··· READING TEXT ···
Most cardioprotective approaches in MI have historically focused on reducing reperfusion injury, but new approaches are investigating how reducing ischaemic burden can change the trajectory of myocardial damage. The concept that ‘time is muscle’ is extremely important; however, it is also important to recognise that unloading may now create a window in the time trajectory to allow other strategies of intervention.
The development of transvalvular pumps, such as Impella, has expanded the field of ventricular unloading. One of the earliest mechanistic studies with Impella showed that the mechanism of myocardial salvage involved not only increased myocardial perfusion, but also a reduction in metabolic requirements.6 In that study, Meyns et al. showed that reduced myocardial oxygen consumption under unloading was correlated with reduced infarct scar. This occurred not only during the reperfusion phase, but also during the ischaemic phase, uncoupling ischaemia from reperfusion.6
The timing of unloading is another important research topic. A number of ongoing studies are investigating the timing of unloading with regard to reperfusion, as well as the impact of unloading on coronary blood flow. For example, recent work showed that Impella unloading prior to reperfusion increases coronary collateral flow, which continues to increase over 30 minutes and optimises flow prior to opening a blocked artery.7 Dr Kapur and colleagues demonstrated that mechanical unloading for 30 minutes prior to reperfusion not only reduced infarct size, but also produced measurable changes in the cardioprotective signalling pathways;8 this was further improved by lengthening the unloading prior to reperfusion to 60 minutes.9 Dr Kapur’s group also performed transcriptomic profiling of the hearts after primary reperfusion versus primary unloading, identifying an array of differentially altered genes and pathways (Figure 3),10 which warrants continued investigation and therapeutic development. One of the major pathways altered was mitochondrial metabolism; genes related to mitochondrial integrity, as well as the physical structure, were protected in the primary unloaded hearts.10
This has highlighted the need to study the role of dysfunctional mitochondria in myocardial recovery. Hypoxia, and particularly the gene hypoxia inducible factor 1 (HIF-1), is a marker of the level of ischaemia in a tissue. Dr. Kapur noted the possibility that HIF1 may be a therapeutic target in ischaemia, as well as in unloading and myocardial recovery. Dr Kapur’s recent work showed that unloading promotes increases in myocardial HIF-1 expression; using molecular tools, his group showed that increased HIF-1 was necessary for reductions in infarct size with unloading.11 Furthermore, unloading increased HIF-1 expression even after reperfusion, suggesting that pharmacological manipulation of HIF-1, in tandem with unloading, could be a novel strategy in further reducing infarct size.
···
== WORK TASK 1 ==
Copy the passage on ventricular unloading between "Most cardioprotective approaches" and "strategies of intervention.", inclusive.
== WORK TASK 2 ==
Write the next part of the passage on ventricular unloading, picking up after its final sentence.
The material after this point plays no part in this work.
··· DATA PROVIDED ···
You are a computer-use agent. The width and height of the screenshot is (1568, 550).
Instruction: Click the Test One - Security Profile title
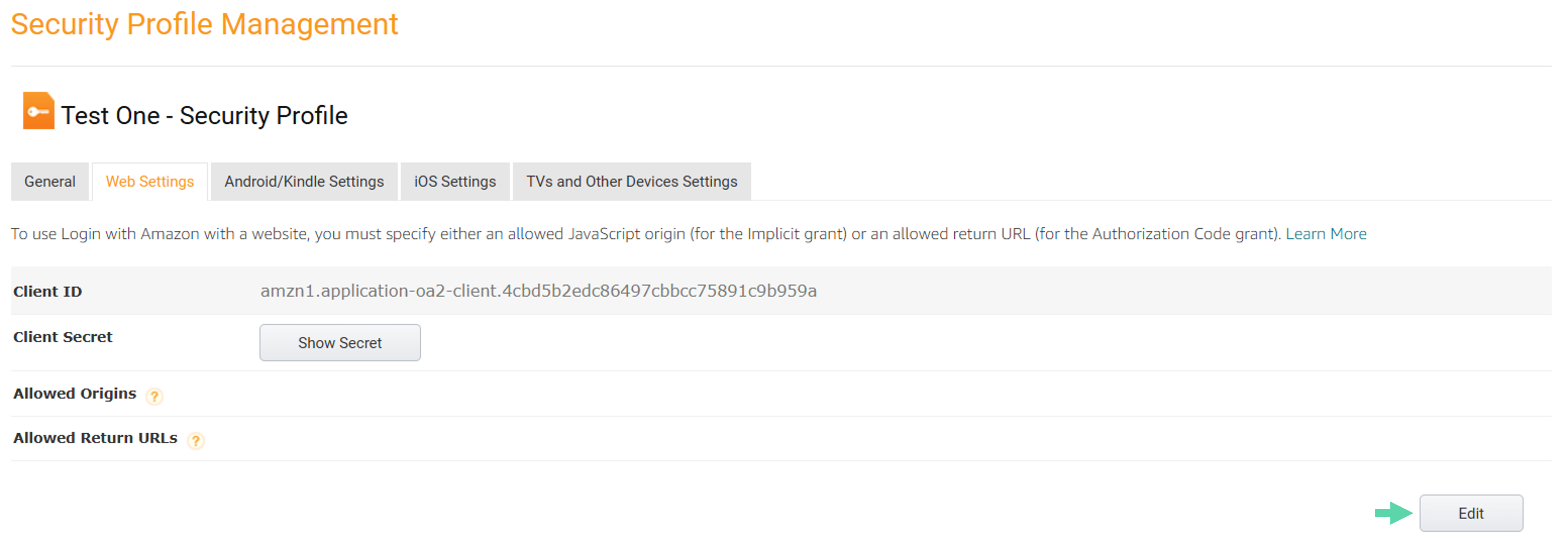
···
== WRITTEN REPLY 1 ==
Most cardioprotective approaches in MI have historically focused on reducing reperfusion injury, but new approaches are investigating how reducing ischaemic burden can change the trajectory of myocardial damage. The concept that ‘time is muscle’ is extremely important; however, it is also important to recognise that unloading may now create a window in the time trajectory to allow other strategies of intervention.

== WRITTEN REPLY 2 ==
Finally, calcium cycling is another exciting new target for unloading research. Recent work has revealed that there are changes in calcium handling that occur days and weeks after a period of unloading, which is beginning to unravel the long-term implications of calcium cycling on myocardial recovery.12 A deeper dive into extracorporeal membrane oxygenation (ECMO) is also ongoing, because how ECMO affects right ventricular or LV biology, vascular biology or the kidney is currently poorly understood.
Dr Kapur closed by highlighting the great scientific achievements the A-CURE research community has brought forth over the years: many more exciting findings are to come.